Actualiza todos los registros reemplazando "dropdown" por "drop-down menu" en cada línea donde aparezca. El resto debe quedar sin ningún cambio.

··········

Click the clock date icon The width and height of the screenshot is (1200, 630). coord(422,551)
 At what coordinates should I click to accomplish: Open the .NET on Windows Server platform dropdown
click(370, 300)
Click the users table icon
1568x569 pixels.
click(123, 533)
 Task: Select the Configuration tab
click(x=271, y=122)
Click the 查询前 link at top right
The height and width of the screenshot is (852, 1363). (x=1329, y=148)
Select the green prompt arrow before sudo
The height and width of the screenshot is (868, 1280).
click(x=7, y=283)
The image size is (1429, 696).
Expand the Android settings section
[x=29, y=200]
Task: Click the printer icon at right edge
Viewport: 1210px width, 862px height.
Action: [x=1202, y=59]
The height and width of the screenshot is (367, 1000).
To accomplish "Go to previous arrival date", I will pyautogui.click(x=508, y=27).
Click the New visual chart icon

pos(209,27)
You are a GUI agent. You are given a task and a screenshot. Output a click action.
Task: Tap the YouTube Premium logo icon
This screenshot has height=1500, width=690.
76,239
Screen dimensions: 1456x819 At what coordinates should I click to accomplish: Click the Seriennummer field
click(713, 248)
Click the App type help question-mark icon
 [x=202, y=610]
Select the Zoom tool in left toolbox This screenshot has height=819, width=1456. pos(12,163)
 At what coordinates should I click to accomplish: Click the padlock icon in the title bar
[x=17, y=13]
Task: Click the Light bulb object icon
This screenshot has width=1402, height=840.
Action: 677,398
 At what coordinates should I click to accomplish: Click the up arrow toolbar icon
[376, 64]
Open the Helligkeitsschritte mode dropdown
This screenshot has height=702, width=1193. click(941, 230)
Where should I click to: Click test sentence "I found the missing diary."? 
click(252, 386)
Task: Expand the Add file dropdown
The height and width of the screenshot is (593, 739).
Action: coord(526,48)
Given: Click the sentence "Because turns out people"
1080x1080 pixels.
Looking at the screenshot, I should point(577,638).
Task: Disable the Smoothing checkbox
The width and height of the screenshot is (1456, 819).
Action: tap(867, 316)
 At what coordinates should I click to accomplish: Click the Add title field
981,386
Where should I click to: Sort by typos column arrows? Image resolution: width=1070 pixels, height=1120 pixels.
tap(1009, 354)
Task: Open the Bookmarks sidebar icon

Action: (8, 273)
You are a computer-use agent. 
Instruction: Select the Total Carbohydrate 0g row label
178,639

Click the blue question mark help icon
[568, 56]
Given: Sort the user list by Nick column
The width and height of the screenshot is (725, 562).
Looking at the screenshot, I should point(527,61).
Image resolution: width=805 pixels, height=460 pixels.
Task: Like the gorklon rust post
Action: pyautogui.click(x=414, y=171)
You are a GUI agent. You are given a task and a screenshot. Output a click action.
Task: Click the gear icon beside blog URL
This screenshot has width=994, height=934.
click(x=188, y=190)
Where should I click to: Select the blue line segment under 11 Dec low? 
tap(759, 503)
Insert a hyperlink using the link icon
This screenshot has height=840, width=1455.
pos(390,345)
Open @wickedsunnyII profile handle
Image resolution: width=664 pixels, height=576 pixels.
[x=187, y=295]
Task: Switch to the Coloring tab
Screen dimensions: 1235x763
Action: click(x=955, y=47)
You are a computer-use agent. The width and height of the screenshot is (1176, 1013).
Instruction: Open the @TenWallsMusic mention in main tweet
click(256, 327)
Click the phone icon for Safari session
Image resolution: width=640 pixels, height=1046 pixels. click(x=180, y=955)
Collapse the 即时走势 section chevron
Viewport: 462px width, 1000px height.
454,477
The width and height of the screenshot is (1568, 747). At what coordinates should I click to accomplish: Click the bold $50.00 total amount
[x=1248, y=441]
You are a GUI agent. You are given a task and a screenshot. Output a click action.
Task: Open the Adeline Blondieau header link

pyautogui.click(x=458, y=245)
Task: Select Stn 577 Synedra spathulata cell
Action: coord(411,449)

··········

• Respuesta:
Click the clock date icon The width and height of the screenshot is (1200, 630). coord(422,551)
 At what coordinates should I click to accomplish: Open the .NET on Windows Server platform drop-down menu
click(370, 300)
Click the users table icon
1568x569 pixels.
click(123, 533)
 Task: Select the Configuration tab
click(x=271, y=122)
Click the 查询前 link at top right
The height and width of the screenshot is (852, 1363). (x=1329, y=148)
Select the green prompt arrow before sudo
The height and width of the screenshot is (868, 1280).
click(x=7, y=283)
The image size is (1429, 696).
Expand the Android settings section
[x=29, y=200]
Task: Click the printer icon at right edge
Viewport: 1210px width, 862px height.
Action: [x=1202, y=59]
The height and width of the screenshot is (367, 1000).
To accomplish "Go to previous arrival date", I will pyautogui.click(x=508, y=27).
Click the New visual chart icon

pos(209,27)
You are a GUI agent. You are given a task and a screenshot. Output a click action.
Task: Tap the YouTube Premium logo icon
This screenshot has height=1500, width=690.
76,239
Screen dimensions: 1456x819 At what coordinates should I click to accomplish: Click the Seriennummer field
click(713, 248)
Click the App type help question-mark icon
 [x=202, y=610]
Select the Zoom tool in left toolbox This screenshot has height=819, width=1456. pos(12,163)
 At what coordinates should I click to accomplish: Click the padlock icon in the title bar
[x=17, y=13]
Task: Click the Light bulb object icon
This screenshot has width=1402, height=840.
Action: 677,398
 At what coordinates should I click to accomplish: Click the up arrow toolbar icon
[376, 64]
Open the Helligkeitsschritte mode drop-down menu
This screenshot has height=702, width=1193. click(941, 230)
Where should I click to: Click test sentence "I found the missing diary."? 
click(252, 386)
Task: Expand the Add file drop-down menu
The height and width of the screenshot is (593, 739).
Action: coord(526,48)
Given: Click the sentence "Because turns out people"
1080x1080 pixels.
Looking at the screenshot, I should point(577,638).
Task: Disable the Smoothing checkbox
The width and height of the screenshot is (1456, 819).
Action: tap(867, 316)
 At what coordinates should I click to accomplish: Click the Add title field
981,386
Where should I click to: Sort by typos column arrows? Image resolution: width=1070 pixels, height=1120 pixels.
tap(1009, 354)
Task: Open the Bookmarks sidebar icon

Action: (8, 273)
You are a computer-use agent. 
Instruction: Select the Total Carbohydrate 0g row label
178,639

Click the blue question mark help icon
[568, 56]
Given: Sort the user list by Nick column
The width and height of the screenshot is (725, 562).
Looking at the screenshot, I should point(527,61).
Image resolution: width=805 pixels, height=460 pixels.
Task: Like the gorklon rust post
Action: pyautogui.click(x=414, y=171)
You are a GUI agent. You are given a task and a screenshot. Output a click action.
Task: Click the gear icon beside blog URL
This screenshot has width=994, height=934.
click(x=188, y=190)
Where should I click to: Select the blue line segment under 11 Dec low? 
tap(759, 503)
Insert a hyperlink using the link icon
This screenshot has height=840, width=1455.
pos(390,345)
Open @wickedsunnyII profile handle
Image resolution: width=664 pixels, height=576 pixels.
[x=187, y=295]
Task: Switch to the Coloring tab
Screen dimensions: 1235x763
Action: click(x=955, y=47)
You are a computer-use agent. The width and height of the screenshot is (1176, 1013).
Instruction: Open the @TenWallsMusic mention in main tweet
click(256, 327)
Click the phone icon for Safari session
Image resolution: width=640 pixels, height=1046 pixels. click(x=180, y=955)
Collapse the 即时走势 section chevron
Viewport: 462px width, 1000px height.
454,477
The width and height of the screenshot is (1568, 747). At what coordinates should I click to accomplish: Click the bold $50.00 total amount
[x=1248, y=441]
You are a GUI agent. You are given a task and a screenshot. Output a click action.
Task: Open the Adeline Blondieau header link

pyautogui.click(x=458, y=245)
Task: Select Stn 577 Synedra spathulata cell
Action: coord(411,449)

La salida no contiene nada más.